Flanders came to the High Street facility two years ago, a year after his wife, Florence, did. Maine’s Veterans’ Homes offer care for Maine veterans and their spouses and support to families. Perhaps more than that, however, they provide a sense of community for residents.

“You’ve got your friends here with you,” Flanders said. “They’ve all done the same thing I did — and that means quite a lot.”

In 1995, after two years of construction, the South Paris facility opened and admitted its first resident July 26. Since then, Administrator Joel Dutton said, the Veterans’ Home has cared for more than 2,000 veterans, spouses and Gold Star parents.

“Twenty years, what does that mean?” asked Kelley Kash, CEO of Maine Veterans’ Homes. “So, we have literally taken care of hundreds, if not thousands, of veterans and families over that period.
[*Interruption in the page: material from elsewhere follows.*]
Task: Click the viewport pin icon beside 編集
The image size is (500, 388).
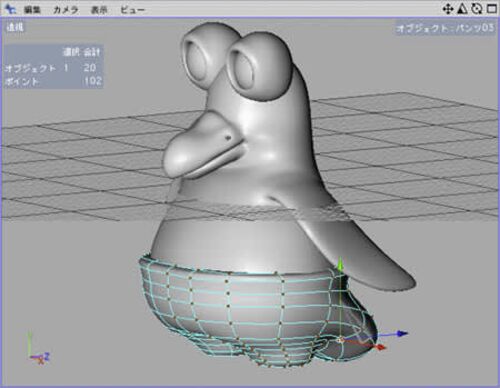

That represents over 600,000 resident days of care delivered here. Nearly 2 million meals served, or over 10 million medications administered. Those are pretty baffling numbers, when you think about it. But the most important number is ‘one.’ And that’s each and every resident we care for in South Paris. . . . Nobody in the nation has the kind of resident and family satisfaction results that we see here.”


In 20 years, Dutton said, the care facility has earned a number of awards and recognitions, including being listed as a Five-Star Facility by the Centers for Medicare & Medicaid Services, and earning the Silver Quality Award by the American Health Care Association and the Leadership Award from the American College of Health Care Administrators. Locally, for the past five years, Healthy Oxford Hills has awarded the facility the Gold Work Healthy Award for its efforts to ensure a safe work environment for staff.
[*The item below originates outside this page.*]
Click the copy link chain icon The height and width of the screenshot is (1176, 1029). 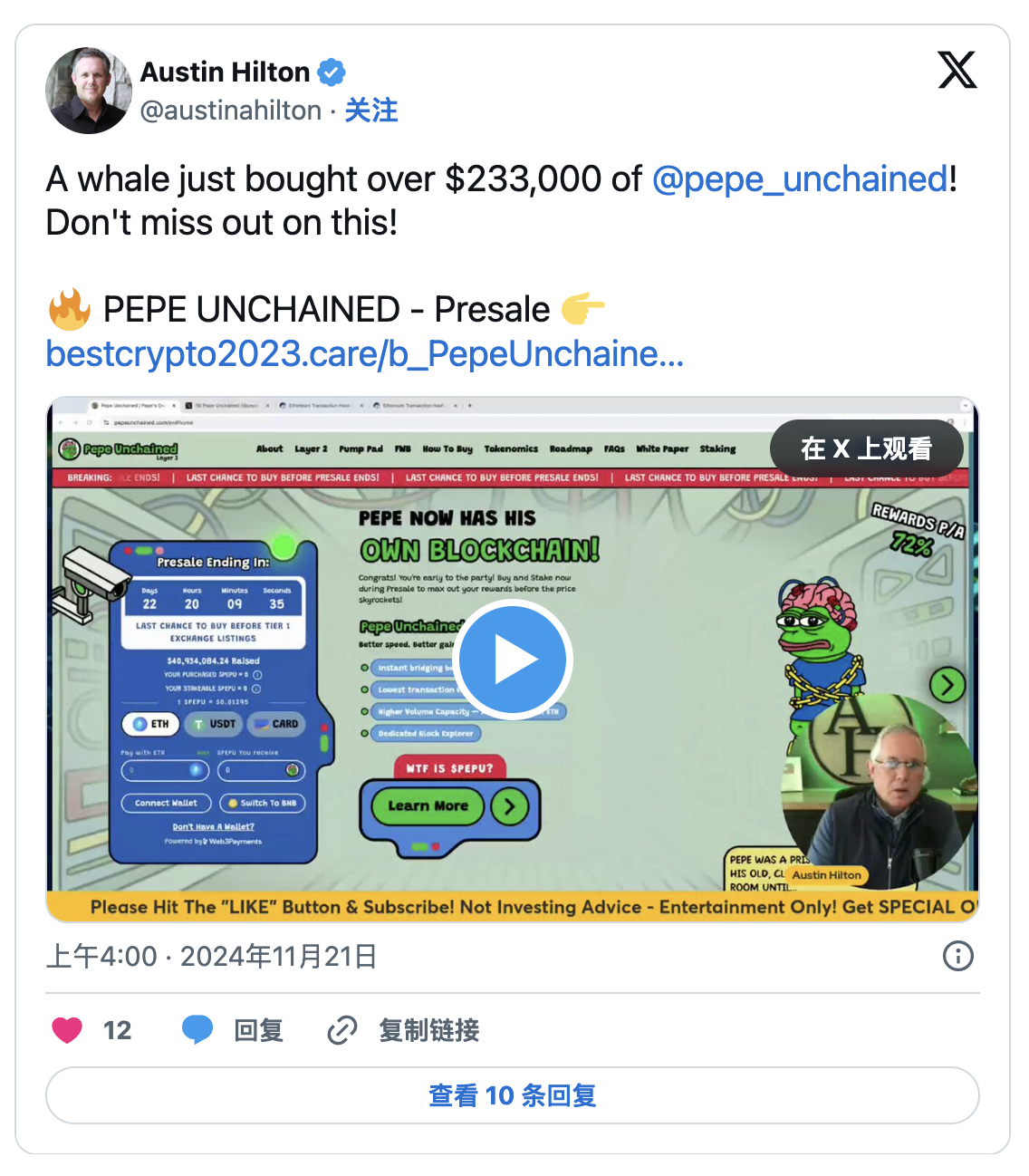342,1030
Several speakers talked about the past 20 years and how the Maine Veterans’ Home came to be. U.S. Sen. Angus King, I-Maine, who was present when the facility opened, joined the ceremony by recorded video. His regional representative attended on his behalf.

Several times, Dutton applauded staff and volunteers for their dedication and commitment to providing exceptional care, including three employees who have been there from the beginning.

Volunteer Joan Hebert was also present for her 7,000th hour of volunteer work. Hebert said she began volunteering in 1995, one month after the facility opened. Her husband was a resident there until his death eight years ago, and after he passed, she decided to continue her volunteer work.

“It fills your heart to do that,” she said. “I love it here.”

There are bright things in store for Maine Veterans’ Home, according to Dutton. The home has received funding for a state-of-the-art dining room. Dutton said they hope to begin construction next spring.

“This new dining room will bring a more personalized dining experience to our residents on our C-unit in a dining room that will be lighter, roomier and more comfortable than the current dining room,” he said.

Refreshments were served at the celebration with the Oxford Hills Comprehensive High School string quartet providing Christmas music.